*The request*
In the listing below, rewrite everything from the line containing "Expand the Ethernet" down to the line containing "Action: pos(642,468)" as a JSON list of strings, one string per line, leaving out blank lines.
------ Entries ------
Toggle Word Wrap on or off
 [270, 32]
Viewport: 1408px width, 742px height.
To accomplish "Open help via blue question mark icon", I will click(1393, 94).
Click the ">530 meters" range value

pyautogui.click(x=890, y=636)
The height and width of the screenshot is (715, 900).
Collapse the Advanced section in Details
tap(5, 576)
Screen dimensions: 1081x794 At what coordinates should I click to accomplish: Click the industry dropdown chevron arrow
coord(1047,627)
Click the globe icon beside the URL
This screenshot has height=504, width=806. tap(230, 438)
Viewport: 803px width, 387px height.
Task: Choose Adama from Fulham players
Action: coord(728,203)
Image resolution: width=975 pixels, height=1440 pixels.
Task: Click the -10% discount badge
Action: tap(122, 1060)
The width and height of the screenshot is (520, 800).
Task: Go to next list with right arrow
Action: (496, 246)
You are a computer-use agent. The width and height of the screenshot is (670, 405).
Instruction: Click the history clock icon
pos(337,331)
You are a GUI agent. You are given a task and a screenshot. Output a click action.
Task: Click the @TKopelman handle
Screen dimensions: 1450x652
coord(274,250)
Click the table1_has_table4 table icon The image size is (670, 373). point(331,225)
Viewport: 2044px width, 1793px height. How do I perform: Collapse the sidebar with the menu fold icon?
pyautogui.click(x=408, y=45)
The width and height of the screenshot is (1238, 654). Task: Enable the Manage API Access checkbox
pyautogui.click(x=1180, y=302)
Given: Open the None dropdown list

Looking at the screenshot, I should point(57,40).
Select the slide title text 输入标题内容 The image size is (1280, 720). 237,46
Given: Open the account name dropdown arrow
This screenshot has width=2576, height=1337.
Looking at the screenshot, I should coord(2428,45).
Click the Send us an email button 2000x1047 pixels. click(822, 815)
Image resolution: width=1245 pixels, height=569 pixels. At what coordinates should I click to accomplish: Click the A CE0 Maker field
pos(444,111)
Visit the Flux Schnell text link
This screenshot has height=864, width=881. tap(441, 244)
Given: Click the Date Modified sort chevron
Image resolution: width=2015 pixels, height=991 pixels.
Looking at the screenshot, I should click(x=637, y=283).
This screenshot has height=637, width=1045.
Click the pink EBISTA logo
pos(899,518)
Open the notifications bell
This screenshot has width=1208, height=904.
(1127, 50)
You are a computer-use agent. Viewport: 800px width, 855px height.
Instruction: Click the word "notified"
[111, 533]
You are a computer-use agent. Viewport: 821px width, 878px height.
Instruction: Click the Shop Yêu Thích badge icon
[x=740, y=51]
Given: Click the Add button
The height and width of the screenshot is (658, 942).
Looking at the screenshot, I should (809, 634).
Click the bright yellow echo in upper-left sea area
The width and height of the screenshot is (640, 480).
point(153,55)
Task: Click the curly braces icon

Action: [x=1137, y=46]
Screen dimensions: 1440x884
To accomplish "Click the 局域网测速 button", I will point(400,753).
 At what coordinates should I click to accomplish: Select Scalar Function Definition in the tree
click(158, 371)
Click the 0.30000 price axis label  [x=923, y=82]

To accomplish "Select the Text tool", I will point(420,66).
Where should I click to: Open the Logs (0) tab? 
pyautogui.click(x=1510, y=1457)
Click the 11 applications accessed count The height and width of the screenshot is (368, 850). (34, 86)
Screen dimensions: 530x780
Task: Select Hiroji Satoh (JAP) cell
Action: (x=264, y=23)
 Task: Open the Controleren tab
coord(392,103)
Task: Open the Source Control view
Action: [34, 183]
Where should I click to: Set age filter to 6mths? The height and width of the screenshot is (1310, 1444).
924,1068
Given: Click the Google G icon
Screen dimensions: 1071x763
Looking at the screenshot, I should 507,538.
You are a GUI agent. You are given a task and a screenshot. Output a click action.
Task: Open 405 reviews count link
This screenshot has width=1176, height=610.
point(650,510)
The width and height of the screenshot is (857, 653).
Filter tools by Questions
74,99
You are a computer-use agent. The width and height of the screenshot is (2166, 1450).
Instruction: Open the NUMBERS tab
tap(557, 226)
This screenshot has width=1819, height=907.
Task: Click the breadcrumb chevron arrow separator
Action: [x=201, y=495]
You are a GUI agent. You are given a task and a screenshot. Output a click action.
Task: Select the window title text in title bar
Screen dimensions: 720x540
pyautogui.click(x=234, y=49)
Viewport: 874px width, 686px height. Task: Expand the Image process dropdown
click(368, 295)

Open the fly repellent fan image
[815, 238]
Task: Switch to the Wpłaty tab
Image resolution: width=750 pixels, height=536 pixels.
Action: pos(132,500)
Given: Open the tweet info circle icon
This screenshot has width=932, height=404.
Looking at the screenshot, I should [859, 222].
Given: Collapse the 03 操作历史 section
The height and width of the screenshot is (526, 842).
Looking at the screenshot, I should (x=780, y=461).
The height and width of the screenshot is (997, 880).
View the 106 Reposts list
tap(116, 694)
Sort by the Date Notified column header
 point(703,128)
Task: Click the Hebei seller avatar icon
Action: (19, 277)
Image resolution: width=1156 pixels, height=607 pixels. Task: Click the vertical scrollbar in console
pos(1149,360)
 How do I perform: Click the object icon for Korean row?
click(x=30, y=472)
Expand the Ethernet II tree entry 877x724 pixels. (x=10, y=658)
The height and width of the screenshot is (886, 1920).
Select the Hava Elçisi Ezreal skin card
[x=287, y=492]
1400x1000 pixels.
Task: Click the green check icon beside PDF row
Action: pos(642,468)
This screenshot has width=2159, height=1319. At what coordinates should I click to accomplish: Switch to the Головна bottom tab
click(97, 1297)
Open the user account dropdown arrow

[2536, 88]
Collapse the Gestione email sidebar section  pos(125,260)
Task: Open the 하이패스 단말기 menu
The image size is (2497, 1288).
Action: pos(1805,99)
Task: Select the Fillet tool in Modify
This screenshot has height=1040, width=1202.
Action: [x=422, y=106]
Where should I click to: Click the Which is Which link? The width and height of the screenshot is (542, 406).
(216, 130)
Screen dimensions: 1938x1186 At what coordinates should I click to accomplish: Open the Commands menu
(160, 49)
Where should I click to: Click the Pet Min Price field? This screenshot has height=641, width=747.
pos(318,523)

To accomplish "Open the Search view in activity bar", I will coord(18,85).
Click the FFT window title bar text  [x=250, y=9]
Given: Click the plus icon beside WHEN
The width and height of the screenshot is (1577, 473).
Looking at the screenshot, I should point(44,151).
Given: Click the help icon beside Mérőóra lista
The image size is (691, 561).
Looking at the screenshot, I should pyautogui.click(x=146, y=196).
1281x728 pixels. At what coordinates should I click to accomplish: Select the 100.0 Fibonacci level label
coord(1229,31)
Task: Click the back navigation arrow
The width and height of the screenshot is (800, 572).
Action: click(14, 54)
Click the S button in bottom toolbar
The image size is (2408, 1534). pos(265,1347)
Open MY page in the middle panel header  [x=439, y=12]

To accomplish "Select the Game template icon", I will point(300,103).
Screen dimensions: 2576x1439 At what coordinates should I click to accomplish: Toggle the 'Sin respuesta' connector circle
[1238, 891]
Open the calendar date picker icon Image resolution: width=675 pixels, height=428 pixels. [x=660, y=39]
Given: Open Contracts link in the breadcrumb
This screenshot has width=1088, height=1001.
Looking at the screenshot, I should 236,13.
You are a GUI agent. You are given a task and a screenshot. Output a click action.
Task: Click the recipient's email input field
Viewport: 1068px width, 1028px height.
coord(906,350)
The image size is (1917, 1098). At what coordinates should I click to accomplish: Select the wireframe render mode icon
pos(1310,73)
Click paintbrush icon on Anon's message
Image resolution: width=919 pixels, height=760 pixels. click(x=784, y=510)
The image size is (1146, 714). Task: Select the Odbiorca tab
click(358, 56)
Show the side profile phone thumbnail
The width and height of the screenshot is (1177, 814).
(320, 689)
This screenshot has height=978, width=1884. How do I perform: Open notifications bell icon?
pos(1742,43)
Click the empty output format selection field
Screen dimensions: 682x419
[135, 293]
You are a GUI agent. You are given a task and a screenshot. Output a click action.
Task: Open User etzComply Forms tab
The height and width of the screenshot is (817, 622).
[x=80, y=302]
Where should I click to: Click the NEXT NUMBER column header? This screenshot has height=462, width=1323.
------
*Final answer*
[
  "Expand the Ethernet II tree entry 877x724 pixels. (x=10, y=658)",
  "The height and width of the screenshot is (886, 1920).",
  "Select the Hava Elçisi Ezreal skin card",
  "[x=287, y=492]",
  "1400x1000 pixels.",
  "Task: Click the green check icon beside PDF row",
  "Action: pos(642,468)"
]